Developed by GeneOne Life Science Inc. and Inovio Pharmaceuticals, the vaccine candidate is the first of its kind to be tested in humans. Previously, such candidates have been tested for use in camels, the suspected source of the MERS-causing virus. MERS is a severe respiratory disease first identified in Saudi Arabia in 2012. Since then, it has infected more than 2,200 people, and no licensed vaccines or treatments for it exist on the market.

In all, 75 adults tested various doses of the new vaccine and were studied for up to one year after their last vaccination.

None of the volunteers displayed any significant side effects, and more than 85 percent of them exhibited immune responses after two vaccinations, a response which they maintained throughout the study. In this way, they were similar to the response of natural survivors of MERS CoV infections.

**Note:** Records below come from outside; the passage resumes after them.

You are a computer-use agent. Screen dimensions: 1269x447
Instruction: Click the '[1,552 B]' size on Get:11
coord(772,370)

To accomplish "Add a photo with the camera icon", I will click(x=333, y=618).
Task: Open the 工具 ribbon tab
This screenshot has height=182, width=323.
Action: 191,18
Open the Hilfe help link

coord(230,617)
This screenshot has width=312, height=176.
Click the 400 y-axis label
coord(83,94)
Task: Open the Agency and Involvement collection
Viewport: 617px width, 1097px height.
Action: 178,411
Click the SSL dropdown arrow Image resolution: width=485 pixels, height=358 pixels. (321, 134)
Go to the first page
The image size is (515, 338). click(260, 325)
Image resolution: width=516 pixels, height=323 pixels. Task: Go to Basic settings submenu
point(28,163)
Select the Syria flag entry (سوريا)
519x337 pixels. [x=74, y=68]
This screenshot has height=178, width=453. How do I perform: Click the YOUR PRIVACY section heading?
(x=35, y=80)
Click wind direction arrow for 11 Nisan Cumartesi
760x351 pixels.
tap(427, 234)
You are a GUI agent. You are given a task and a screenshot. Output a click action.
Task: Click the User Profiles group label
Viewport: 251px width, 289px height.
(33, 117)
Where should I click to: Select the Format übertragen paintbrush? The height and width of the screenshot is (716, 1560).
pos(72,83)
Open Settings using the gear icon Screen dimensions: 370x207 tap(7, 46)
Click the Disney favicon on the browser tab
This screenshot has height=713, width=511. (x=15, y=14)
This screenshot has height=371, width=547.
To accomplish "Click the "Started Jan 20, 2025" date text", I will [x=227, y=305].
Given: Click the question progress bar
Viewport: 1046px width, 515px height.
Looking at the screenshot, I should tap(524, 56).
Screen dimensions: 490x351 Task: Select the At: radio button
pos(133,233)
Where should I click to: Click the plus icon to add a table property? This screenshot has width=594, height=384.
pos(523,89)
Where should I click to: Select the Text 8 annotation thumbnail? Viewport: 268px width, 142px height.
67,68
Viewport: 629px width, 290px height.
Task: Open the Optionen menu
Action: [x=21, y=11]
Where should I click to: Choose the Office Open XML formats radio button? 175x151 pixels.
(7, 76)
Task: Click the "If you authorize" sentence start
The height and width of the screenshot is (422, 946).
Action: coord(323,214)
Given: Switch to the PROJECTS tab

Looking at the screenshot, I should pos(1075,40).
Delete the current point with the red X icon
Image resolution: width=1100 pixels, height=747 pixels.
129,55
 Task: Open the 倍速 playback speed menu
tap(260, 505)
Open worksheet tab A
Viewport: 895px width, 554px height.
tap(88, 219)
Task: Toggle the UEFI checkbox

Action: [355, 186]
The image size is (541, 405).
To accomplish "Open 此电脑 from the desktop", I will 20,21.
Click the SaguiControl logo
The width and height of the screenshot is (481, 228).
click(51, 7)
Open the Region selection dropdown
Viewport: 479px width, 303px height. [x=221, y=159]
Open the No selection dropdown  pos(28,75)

“The world witnessed the emergence and devastation of SARS in 2002 and then MERS ten years later. MERS hasn’t gone away, and there’s every indication that the family of viruses to which SARS and MERS belong, coronaviruses, are here to stay,” said Dr. Kayvon Modjarrad, director of WRAIR’s Emerging Infectious Diseases Branch, the principal investigator of the study and first author on the publication. “Military personnel are at particular risk for MERS, given the deployments to the Middle East and South Korea where the largest MERS outbreaks have occurred. This study is, therefore, an important advancement for the U.S. Army, the military community as a whole and global stakeholders in the research and development of both MERS and corona virus countermeasures.”

The vaccine is a DNA-based candidate, which offers rapid design and production potential. Following the success of this trial, a second Phase 1 trial will be conducted in South Korea and a Phase 2 study in the Middle East.

The study was funded by the U.S. Department of the Army and GeneOne Life Science, Inc. Its results were published in The Lancet Infectious Diseases.